This has been a rough year for the comment section. While comment sections have always had a reputation for being home to trolls and vitriol instead of real conversation, publishers are finding it increasingly difficult to justify keeping them around these days now that most readers are having conversations on Twitter and Facebook. And for an growing number of publishers, they just aren’t worth the time and effort needed to police them.
Here are the publishers that took their comment sections behind the barn this year, and how they justified pulling the trigger.
When their comments died: Nov. 7
Why they killed them: Readers are commenting on social media, which is better at policing bad actors.

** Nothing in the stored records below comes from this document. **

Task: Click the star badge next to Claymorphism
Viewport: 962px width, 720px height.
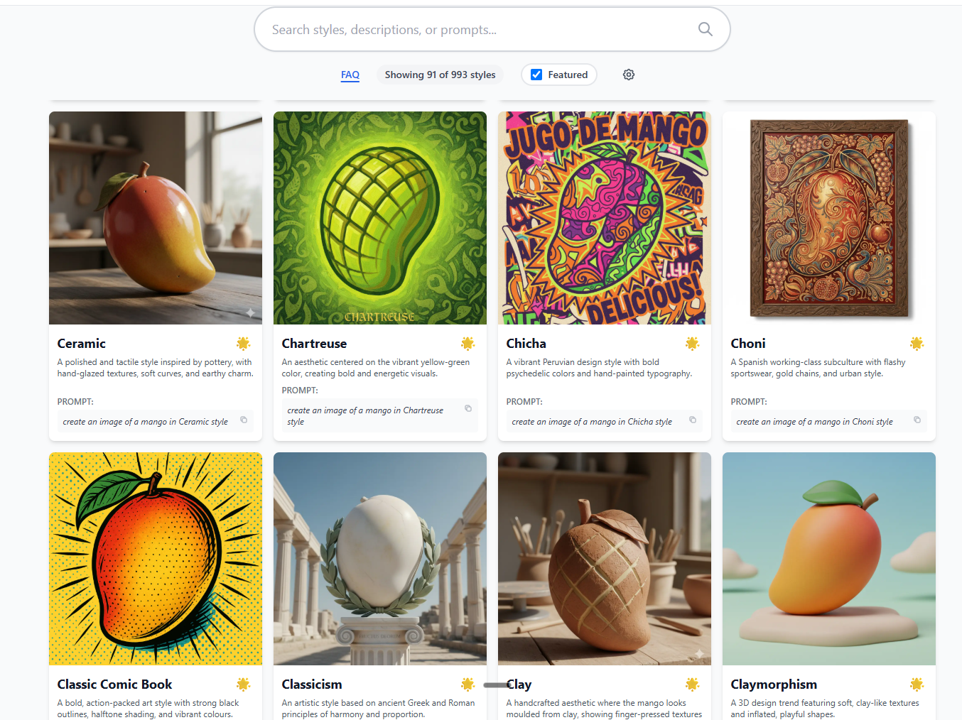Action: pos(917,684)
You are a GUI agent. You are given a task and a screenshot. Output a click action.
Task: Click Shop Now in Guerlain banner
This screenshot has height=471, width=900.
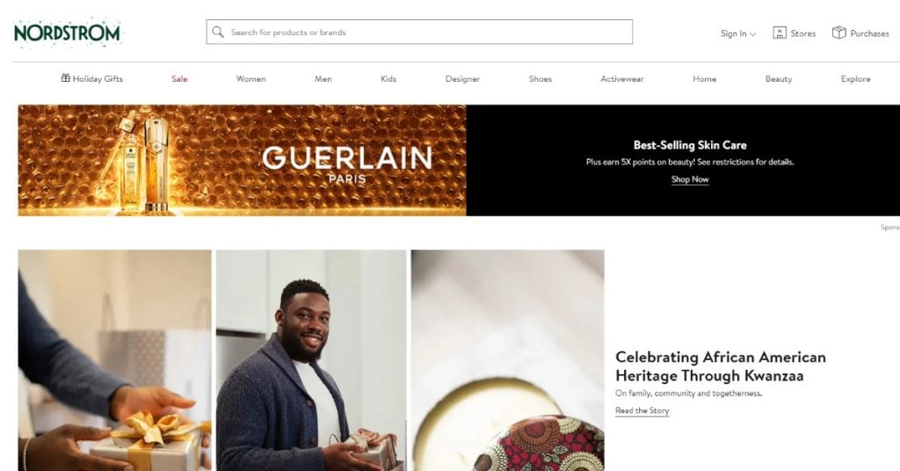(690, 179)
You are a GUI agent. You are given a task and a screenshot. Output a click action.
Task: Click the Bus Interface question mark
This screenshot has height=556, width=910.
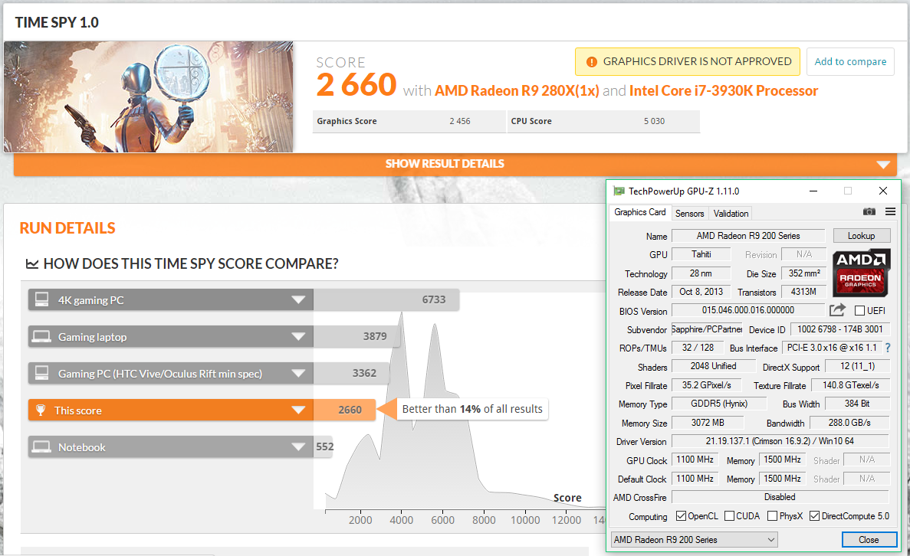point(888,348)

How they explained it: Reuters puts out a lot of content. The site published 2 million news stories in 2013, which is a lot of comments to police.
“We value conversation about the news, but the idea of comments on a website must give way to new realities of behavior in the marketplace,” Reuters’ digital executive editor, Dan Colarusso, wrote. “The best place for this conversation is where it is open to the largest number of participants possible.”
Reuters, however, isn’t ditching comments entirely. Readers are still able to comment on its opinion and blog content, which Reuters says will make it easier to exchange ideas with columnists.
When their comments died: Nov. 20
Whey they killed them: Comment sections are increasingly irrelevant for readers today.
How they explained it: Like many of the other publishers that killed their comment sections this year Re/code thinks that the best comments are the ones people are making on the social platforms, not publishers’ sites.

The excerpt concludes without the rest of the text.